The narrow room, in which they were smoking and taking refreshments,
was full of noblemen. The excitement grew more intense,
and every face betrayed some uneasiness. The excitement was
specially keen for the leaders of each party, who knew every
detail, and had reckoned up every vote. They were the generals
organizing the approaching battle. The rest, like the rank and
file before an engagement, though they were getting ready for the
fight, sought for other distractions in the interval. Some were
lunching, standing at the bar, or sitting at the table; others
were walking up and down the long room, smoking cigarettes, and
talking with friends whom they had not seen for a long while.

Levin did not care to eat, and he was not smoking; he did not
want to join his own friends, that is Sergey Ivanovitch, Stepan
Arkadyevitch, Sviazhsky and the rest, because Vronsky in his
equerry's uniform was standing with them in eager conversation.

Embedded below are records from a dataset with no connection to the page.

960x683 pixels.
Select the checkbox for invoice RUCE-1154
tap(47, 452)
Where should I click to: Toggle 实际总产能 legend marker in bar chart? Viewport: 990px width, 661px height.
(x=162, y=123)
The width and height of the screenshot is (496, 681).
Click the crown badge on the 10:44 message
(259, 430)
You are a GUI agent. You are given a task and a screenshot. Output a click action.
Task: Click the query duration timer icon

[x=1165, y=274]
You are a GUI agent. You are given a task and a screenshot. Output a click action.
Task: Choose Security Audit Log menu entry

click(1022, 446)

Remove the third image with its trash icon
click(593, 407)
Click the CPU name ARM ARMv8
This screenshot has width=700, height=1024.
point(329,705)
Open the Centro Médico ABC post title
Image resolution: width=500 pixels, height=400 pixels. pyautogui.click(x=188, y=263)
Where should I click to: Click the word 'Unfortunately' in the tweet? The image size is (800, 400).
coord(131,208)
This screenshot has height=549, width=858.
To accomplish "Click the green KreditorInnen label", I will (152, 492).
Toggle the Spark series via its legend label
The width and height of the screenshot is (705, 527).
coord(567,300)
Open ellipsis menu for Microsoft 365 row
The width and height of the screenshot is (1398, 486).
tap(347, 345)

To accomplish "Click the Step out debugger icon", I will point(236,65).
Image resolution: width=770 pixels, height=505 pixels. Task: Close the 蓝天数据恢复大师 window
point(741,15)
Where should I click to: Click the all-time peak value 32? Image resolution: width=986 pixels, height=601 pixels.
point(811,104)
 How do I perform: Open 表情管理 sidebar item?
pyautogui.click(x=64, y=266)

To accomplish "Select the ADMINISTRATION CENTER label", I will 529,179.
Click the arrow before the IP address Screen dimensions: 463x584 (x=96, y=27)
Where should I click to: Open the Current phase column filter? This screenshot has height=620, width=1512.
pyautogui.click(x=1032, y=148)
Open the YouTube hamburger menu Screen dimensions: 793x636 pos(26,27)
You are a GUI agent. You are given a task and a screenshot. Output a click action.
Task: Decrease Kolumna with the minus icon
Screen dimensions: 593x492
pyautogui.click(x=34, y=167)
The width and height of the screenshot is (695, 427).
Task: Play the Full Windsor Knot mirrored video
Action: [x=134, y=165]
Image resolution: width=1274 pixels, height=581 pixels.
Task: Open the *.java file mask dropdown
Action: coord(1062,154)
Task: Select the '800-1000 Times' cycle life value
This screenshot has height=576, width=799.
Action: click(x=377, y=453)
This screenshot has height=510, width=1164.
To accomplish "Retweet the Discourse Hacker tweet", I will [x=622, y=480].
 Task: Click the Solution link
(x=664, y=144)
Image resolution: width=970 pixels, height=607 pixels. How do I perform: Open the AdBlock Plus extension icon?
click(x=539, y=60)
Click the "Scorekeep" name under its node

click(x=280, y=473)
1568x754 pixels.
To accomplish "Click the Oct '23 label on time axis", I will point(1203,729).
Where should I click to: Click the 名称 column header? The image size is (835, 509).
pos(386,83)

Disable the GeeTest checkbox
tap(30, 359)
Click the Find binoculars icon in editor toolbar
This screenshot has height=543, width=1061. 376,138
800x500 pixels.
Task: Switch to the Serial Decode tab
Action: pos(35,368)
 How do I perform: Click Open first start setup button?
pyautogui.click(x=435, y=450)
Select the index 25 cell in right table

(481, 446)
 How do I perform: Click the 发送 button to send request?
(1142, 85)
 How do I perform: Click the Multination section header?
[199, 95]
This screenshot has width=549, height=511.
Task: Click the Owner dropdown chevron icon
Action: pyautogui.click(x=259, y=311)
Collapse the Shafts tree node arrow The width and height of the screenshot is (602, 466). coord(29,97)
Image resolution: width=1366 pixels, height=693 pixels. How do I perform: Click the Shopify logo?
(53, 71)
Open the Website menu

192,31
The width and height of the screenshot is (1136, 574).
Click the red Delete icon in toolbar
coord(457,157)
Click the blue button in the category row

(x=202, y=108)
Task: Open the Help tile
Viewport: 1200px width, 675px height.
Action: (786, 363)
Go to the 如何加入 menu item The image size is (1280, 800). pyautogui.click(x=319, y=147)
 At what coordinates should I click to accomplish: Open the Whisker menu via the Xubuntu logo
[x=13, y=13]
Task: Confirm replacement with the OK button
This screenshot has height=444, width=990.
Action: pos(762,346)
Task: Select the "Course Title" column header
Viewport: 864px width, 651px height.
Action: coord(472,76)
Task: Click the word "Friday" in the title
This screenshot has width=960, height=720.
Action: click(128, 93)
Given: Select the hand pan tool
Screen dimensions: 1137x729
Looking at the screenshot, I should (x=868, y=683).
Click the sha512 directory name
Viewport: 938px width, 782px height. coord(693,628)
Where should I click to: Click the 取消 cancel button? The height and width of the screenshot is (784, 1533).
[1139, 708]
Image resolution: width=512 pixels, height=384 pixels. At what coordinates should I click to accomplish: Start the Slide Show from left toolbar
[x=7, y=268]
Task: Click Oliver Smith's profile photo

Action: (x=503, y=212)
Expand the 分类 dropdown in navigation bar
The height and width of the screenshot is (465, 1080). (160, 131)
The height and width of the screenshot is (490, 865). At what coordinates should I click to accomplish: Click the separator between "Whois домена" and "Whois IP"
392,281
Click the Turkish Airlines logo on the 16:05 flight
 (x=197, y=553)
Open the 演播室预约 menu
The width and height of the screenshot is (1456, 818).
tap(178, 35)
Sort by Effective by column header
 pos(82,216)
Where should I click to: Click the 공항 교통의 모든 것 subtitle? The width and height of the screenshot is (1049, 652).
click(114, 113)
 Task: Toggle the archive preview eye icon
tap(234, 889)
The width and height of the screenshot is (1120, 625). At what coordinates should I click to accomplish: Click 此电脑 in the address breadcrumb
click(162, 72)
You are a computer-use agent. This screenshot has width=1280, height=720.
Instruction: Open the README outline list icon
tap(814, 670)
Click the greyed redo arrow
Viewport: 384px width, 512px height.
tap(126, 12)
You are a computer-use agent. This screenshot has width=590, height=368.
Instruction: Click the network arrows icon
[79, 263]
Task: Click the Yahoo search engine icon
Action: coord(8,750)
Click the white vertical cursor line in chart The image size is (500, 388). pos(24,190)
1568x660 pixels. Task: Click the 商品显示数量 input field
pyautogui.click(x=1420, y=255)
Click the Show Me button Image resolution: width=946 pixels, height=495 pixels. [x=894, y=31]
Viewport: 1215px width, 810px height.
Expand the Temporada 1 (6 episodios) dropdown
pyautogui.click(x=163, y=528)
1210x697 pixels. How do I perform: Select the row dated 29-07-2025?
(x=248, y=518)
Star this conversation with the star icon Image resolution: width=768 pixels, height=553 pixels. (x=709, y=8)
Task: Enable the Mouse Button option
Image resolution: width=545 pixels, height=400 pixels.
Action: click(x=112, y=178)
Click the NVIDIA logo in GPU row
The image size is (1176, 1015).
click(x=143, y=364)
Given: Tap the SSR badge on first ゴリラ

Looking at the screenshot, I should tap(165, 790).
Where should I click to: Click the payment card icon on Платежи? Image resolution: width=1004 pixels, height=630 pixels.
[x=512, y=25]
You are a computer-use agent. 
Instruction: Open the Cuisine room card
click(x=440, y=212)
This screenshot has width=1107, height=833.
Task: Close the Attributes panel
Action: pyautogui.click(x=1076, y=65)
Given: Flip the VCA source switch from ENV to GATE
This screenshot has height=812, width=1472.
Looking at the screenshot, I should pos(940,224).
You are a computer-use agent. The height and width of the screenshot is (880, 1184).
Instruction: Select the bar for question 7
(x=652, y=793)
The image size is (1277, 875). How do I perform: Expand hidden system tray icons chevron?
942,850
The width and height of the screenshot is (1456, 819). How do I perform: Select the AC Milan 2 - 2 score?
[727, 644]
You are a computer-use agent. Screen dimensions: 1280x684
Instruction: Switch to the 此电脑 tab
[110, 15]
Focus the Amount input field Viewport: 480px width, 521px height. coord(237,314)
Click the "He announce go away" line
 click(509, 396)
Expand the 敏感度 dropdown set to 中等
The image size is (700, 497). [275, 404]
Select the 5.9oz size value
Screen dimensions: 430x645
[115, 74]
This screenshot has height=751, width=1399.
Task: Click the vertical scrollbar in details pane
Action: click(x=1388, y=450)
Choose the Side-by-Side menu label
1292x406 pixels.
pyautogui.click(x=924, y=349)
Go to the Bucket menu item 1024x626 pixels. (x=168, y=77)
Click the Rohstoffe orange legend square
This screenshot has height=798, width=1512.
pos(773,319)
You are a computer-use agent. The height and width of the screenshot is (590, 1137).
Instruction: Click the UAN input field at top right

Levin had seen him already at the meeting on the previous day,
and he had studiously avoided him, not caring to greet him. He
went to the window and sat down, scanning the groups, and
listening to what was being said around him. He felt depressed,
especially because everyone else was, as he saw, eager, anxious,
and interested, and he alone, with an old, toothless little man
with mumbling lips wearing a naval uniform, sitting beside him,
had no interest in it and nothing to do.